Miércoles de ceniza

Hoy, miércoles 17 de febrero, es Miércoles de ceniza, una fecha significativa en el calendario de la Iglesia Católica. Se inicia la Cuaresma, una etapa del tiempo litúrgico particularmente trascendente para comenzar a vivir el Misterio Pascual y conmemorar, un año más, la Pasión, Muerte y Resurrección de Nuestro Señor. En estos días, la Iglesia invita a los fieles a reflexionar sobre la necesidad de nuestra conversión y, mediante el rito austero de la imposición de la ceniza, nos recuerda la inexorable finitud de la vida humana: Recuerda que eres polvo y al polvo volverás” (Gen. 3.19).

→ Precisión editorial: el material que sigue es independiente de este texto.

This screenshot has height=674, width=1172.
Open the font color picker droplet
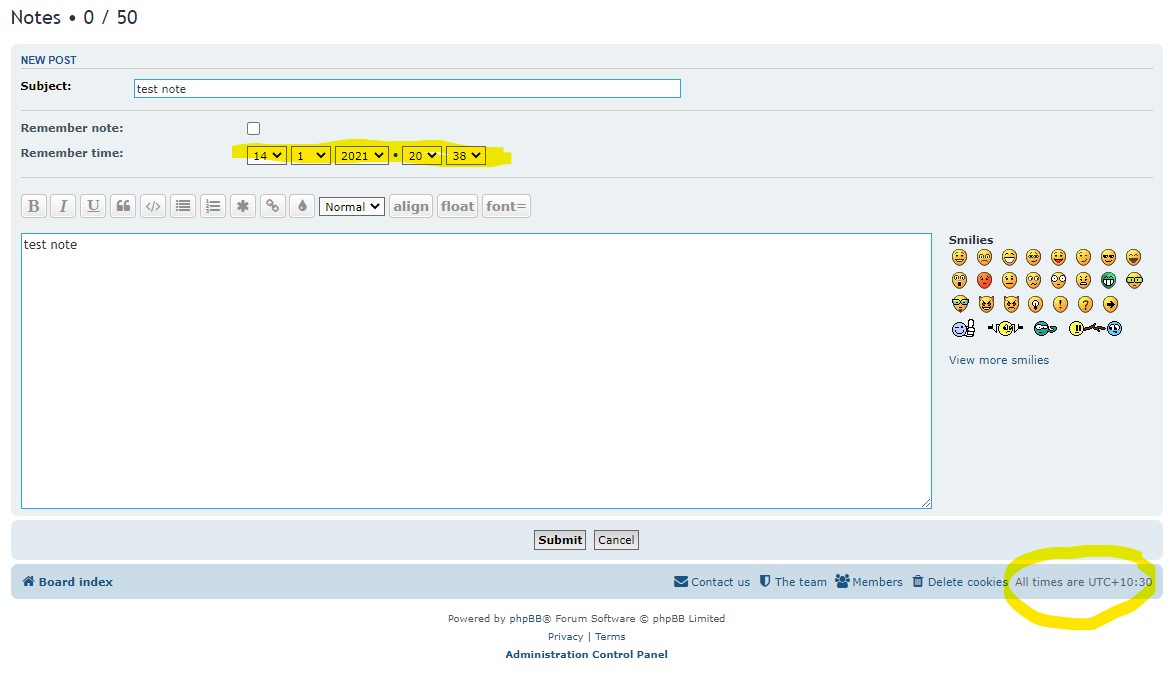[x=302, y=205]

Ello deberá hacer que nos planteemos nuestra humilde realidad terrenal para, mediante la penitencia, volver a Dios y, como única realidad eterna, reconocer en Él el origen y el fin de nuestra existencia. Al aceptar el Evangelio, y mediante nuestra penitencia, deberemos continuar esforzándonos por seguir a Cristo, por reconocer en Él al Hijo de Dios asumiendo claramente la inmensa humildad de nuestra condición y la brevedad de nuestro paso por este mundo, Valle de Lágrimas y Dolores. Esta debe ser pues la única noticia de hoy: la nueva vida que el Señor vendrá a comunicarnos, como cada año, en la Pascua para la que comenzamos a prepararnos. Una noticia que debe impulsarnos también, como obreros del Reino, a trabajar para que su Palabra se haga realidad en nosotros y en nuestro entorno.